Optimization sum-up time-consuming for multi-agents

“How long will agents stay in the traffic jam?” is one of the curious questions in autonomous driving that agents care about. In real-life, divers can know the driving map ahead or during their drives using Google Maps. However, some cars might be broken or have a car crash in the middle of the round which will occupy one or more lanes which is unexpected by the later drivers passing by. Metadrive can simulate and visualize multi-agent driving behaviors under different complex road scenarios. By using Reinforcement Learning knowledge, we can learn the traffic problem and get better solutions.

Motivation
Problem definition
Potential Environment
Algorithms
Qualitative and quantitative experiments
Future work
Youtube Presentation
Relevant Papers

Motivation

Reinforcement learning is a powerful data-driven control method in autonomous driving tasks. In the real world, many traffic scenarios may cause traffic jams. It is mainly because many cars are crossing the same complicated roads, such as bottlenecks, roundabouts, intersections, parking lots, toll gates, etc. How to get through these situations much faster remains a real problem for each driver. Currently, metadrive can simulate and visualize multi-agent driving behaviors under different complex road scenarios. If reinforcement learning could train the multi-agent better, the result may somewhat solve more real-life traffic problems.

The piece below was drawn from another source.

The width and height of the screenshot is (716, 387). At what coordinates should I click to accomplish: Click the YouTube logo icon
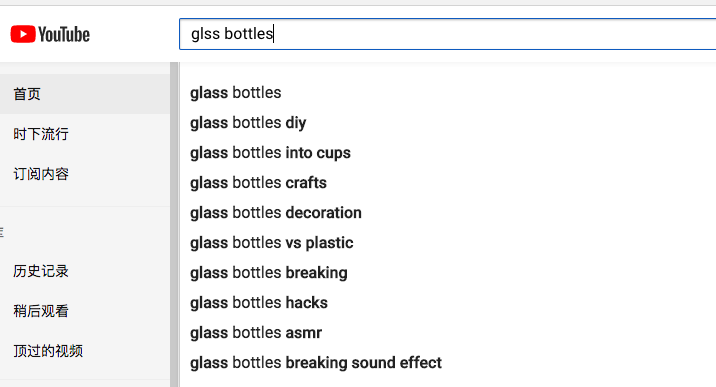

In this project, we are focusing on the bottleneck problem. In real-life, divers can know the driving map ahead or during their drives using Google Maps. However, some cars might be broken or have a car crash in the middle of the round which will occupy one or more lanes which is unexpected by the later drivers passing by. It is much similar to the bottleneck scenario. Current driving mapping can only notify the driver there is a traffic problem ahead (using the red line for notification) but cannot tell the driver which action to take. Reinforcement learning could generate policy functions under the environment and take actions to maximize the rewards.

Problem definition

Under muti-agent scenarios, cars are involved in both cooperation and competition environments. On the one side, cars need to cooperate with others so that the car flow can get through the road quicker; on the other side, each car has its self-benefits to achieve. In our driving case, it is more similar to mixed-motive Reinforcement Learning with both cooperation and competition. The cars in the environment need to Our goal for this project is to speed up the cars to let the multi-agents pass the bottleneck road much faster. Although speeding up velocity will cause crashes to increase, we still desire the whole environment to have a higher reward.

Potential Environment

MetaDrive with multi-agents at the highway.

Algorithms

Coordinated Policy Optimization (CoPo) [https://arxiv.org/abs/2110.13827] is an algorithm based on metadrive simulator. It incorporates social psychology principles to learn neural controllers for Self Driven Particles (SDP). In an SDP system, each agent pursues its own goal and constantly changes its cooperative or competitive behaviors with its nearby agents. Under SDP, CoPo introduces the Local Coordination Factor (LCF) that enables local coordination in the optimization process. Global coordination enables the automatic search for the best LCF distribution to improve population efficiency.

CoPO

Independent PPO (IPPO) [https://arxiv.org/abs/2011.09533 4] is a form of independent learning in which each agent simply estimates its local value function. The target agent gets its individual reward and the neighborhood reward is the mean of the summation of all target agent neighbor’s rewards. In this project, we are focusing on using IPPO to let each agent maximize the total local reward (i.e. neighbors’ and own reward). To balance local reward and global reward, we set neighbors’ distance to 5000 where 10 could maximize the total local reward and 10000 will be fully cooperative.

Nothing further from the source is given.